= Richard E. Meyer =

American businessman, entrepreneur and record producer (1939-1992)

Richard E. Meyer (May 8, 1939 – August 18, 1992) was an American businessman, entrepreneur and record producer.

==Biography==
Meyer was born in Reading, Ohio, a suburb of Cincinnati. He applied to the U.S. Naval Academy, but was rejected because of his height (6 feet 7 inches). After graduating from the University of Michigan with a degree in journalism, he borrowed money to start an advertising agency named Meyer and Rosenthal. Within two years of opening, the company went from no revenue to $2 million.

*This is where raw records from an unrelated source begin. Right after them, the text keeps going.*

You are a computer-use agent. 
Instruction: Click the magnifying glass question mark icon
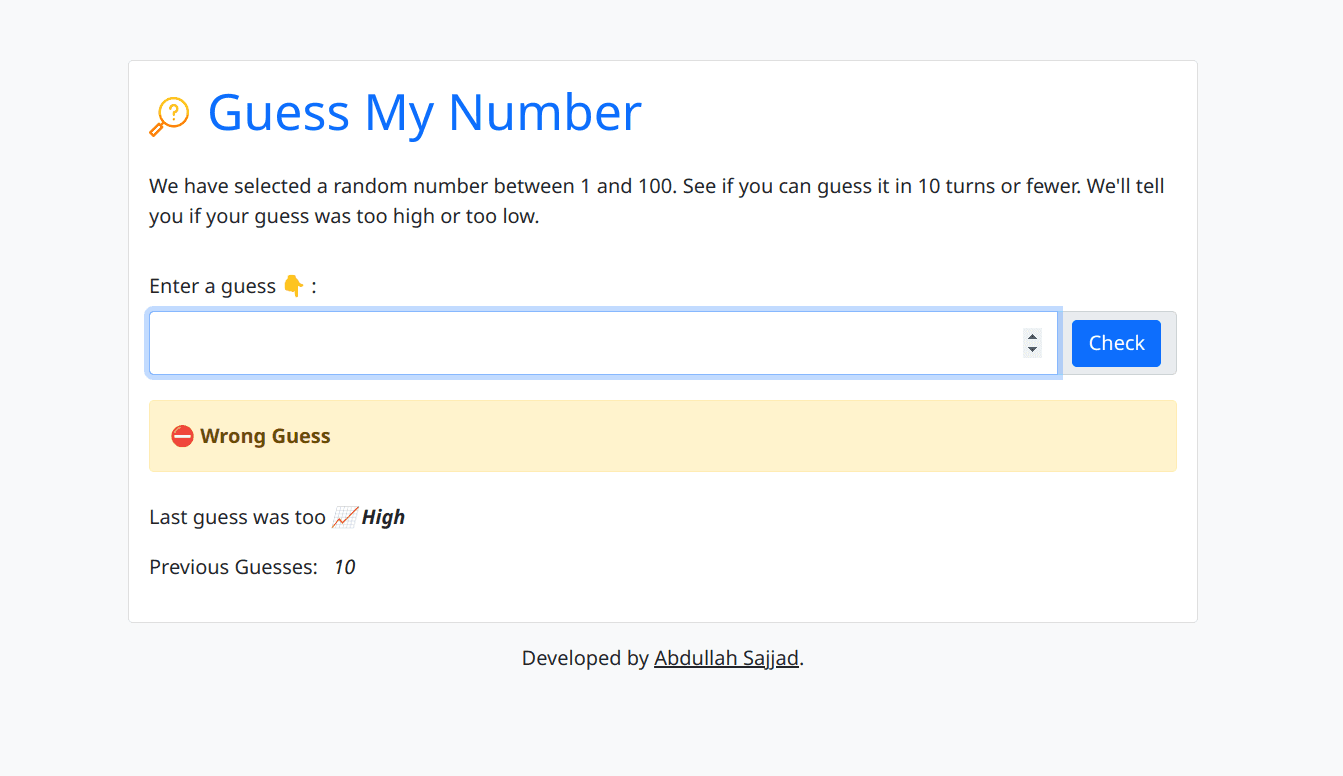click(169, 115)
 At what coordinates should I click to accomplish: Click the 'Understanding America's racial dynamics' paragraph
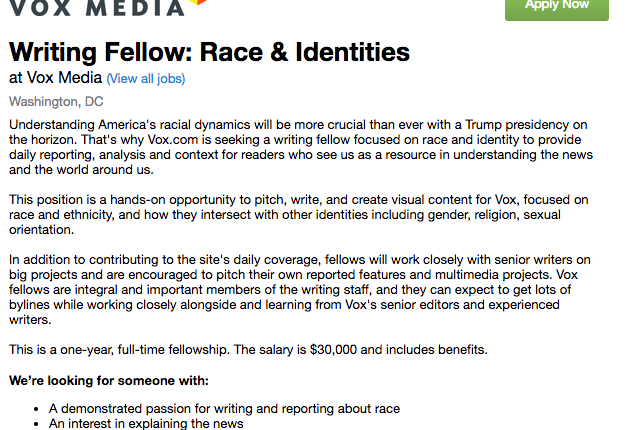pos(301,147)
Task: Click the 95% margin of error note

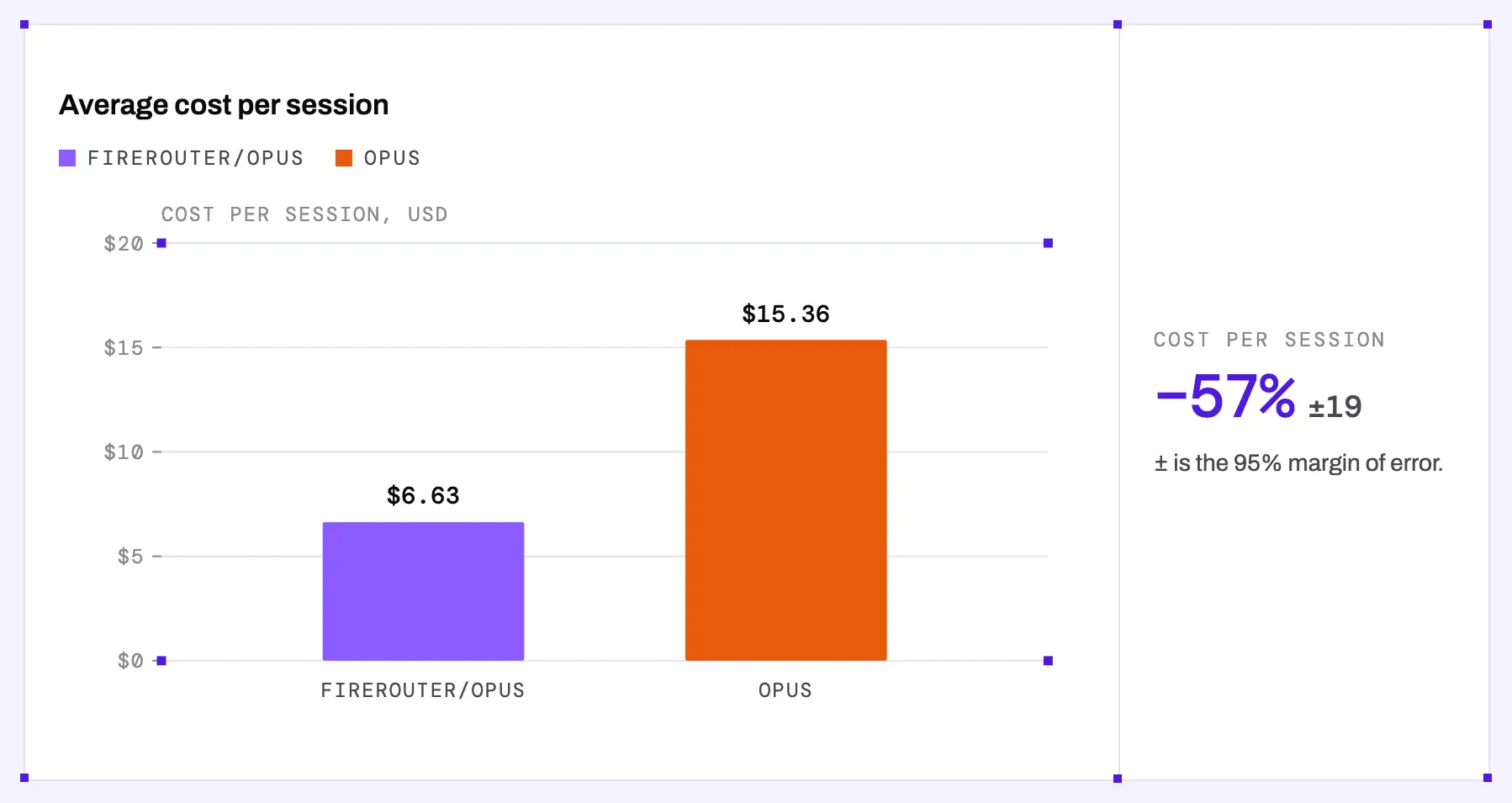Action: coord(1298,463)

In 1974, Meyer joined the perfume company Jovan, Inc. and became its president and CEO in 1977. Under Meyer's leadership, sales of Jovan perfumes quadrupled.

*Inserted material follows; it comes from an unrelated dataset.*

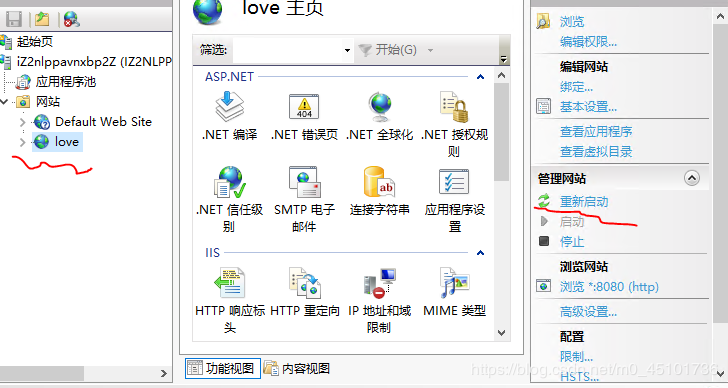Open the 连接字符串 database icon
The height and width of the screenshot is (388, 728).
tap(379, 182)
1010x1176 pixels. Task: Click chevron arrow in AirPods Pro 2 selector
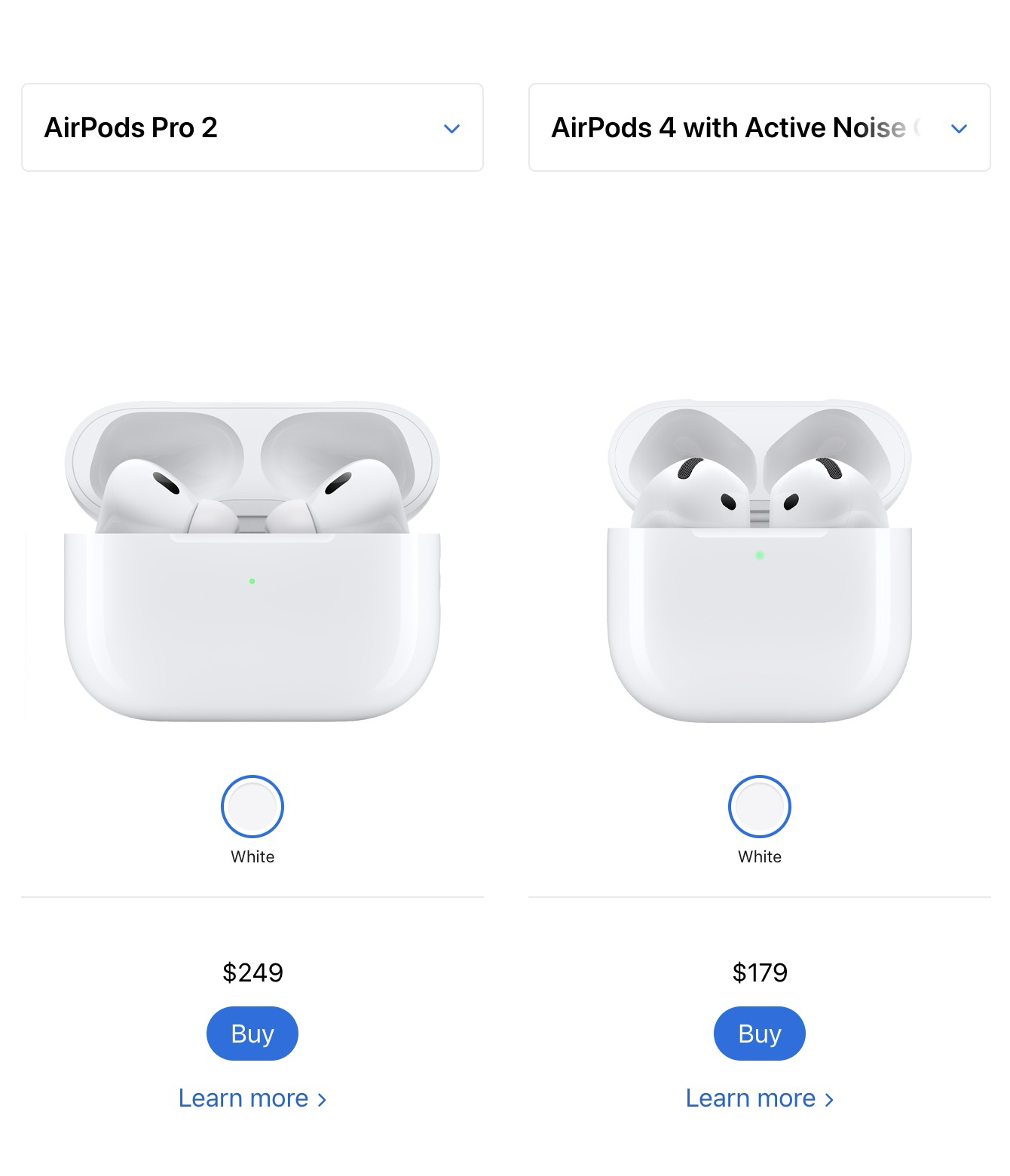coord(451,129)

In 1984, Meyer founded the Chicago-based record label Red Label Records. In 1985, he wrote the lyrics for and produced the Chicago Bears' novelty record, "The Super Bowl Shuffle".

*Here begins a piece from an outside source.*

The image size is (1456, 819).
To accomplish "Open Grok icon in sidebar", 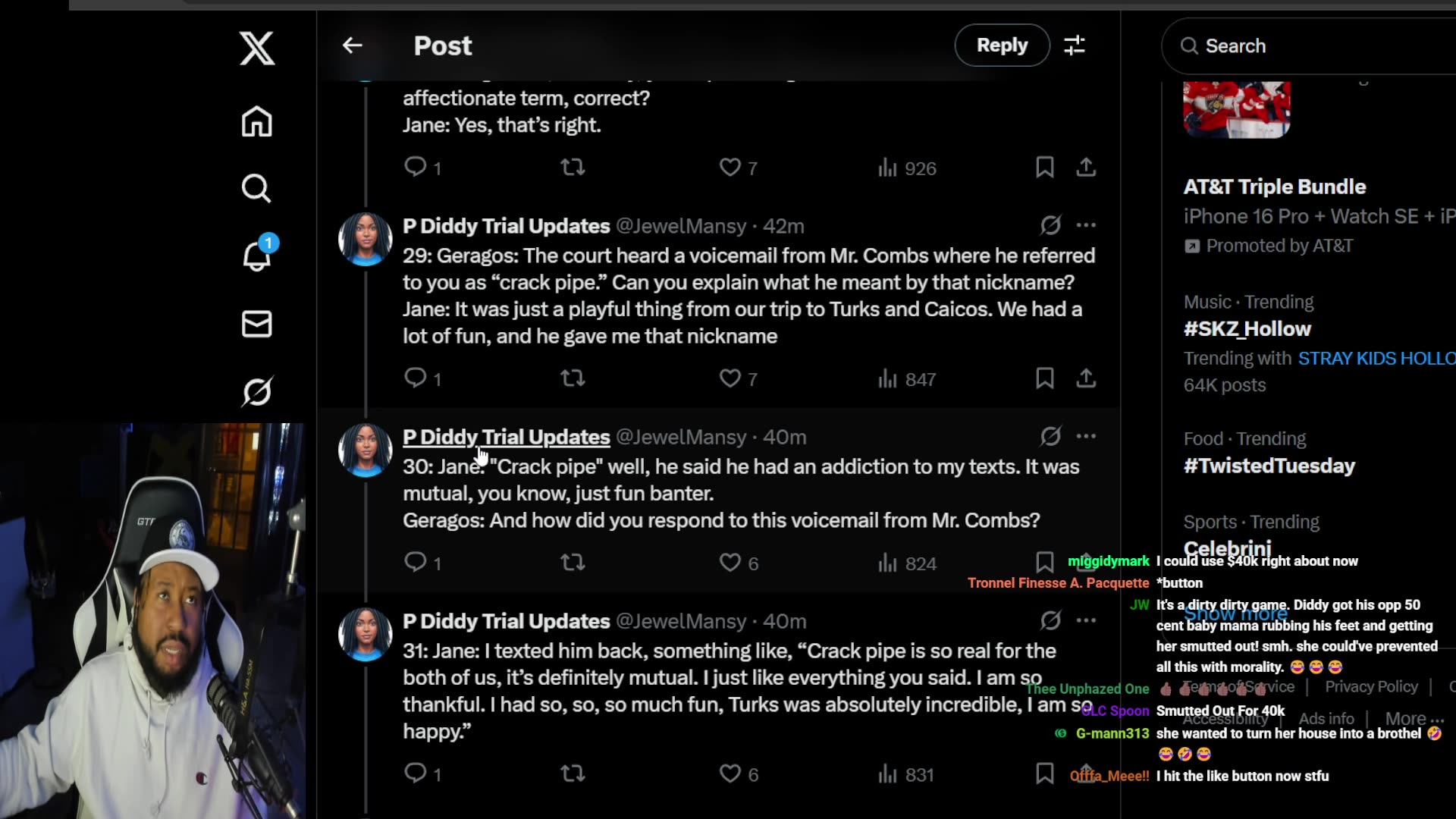I will coord(257,391).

In 1988, Meyer sued Ad Age magazine and its editor-at-large Joseph M. Winski for libel after the magazine published an article alleging that Meyer was a heavy drinker and cocaine user. Meyer initially lost the suit, but the decision was reversed on appeal, leading to an undisclosed settlement between the parties.

===Personal life and death===
Meyer died of cancer in 1992, at the age of 53. He was survived by his wife Julia and two daughters.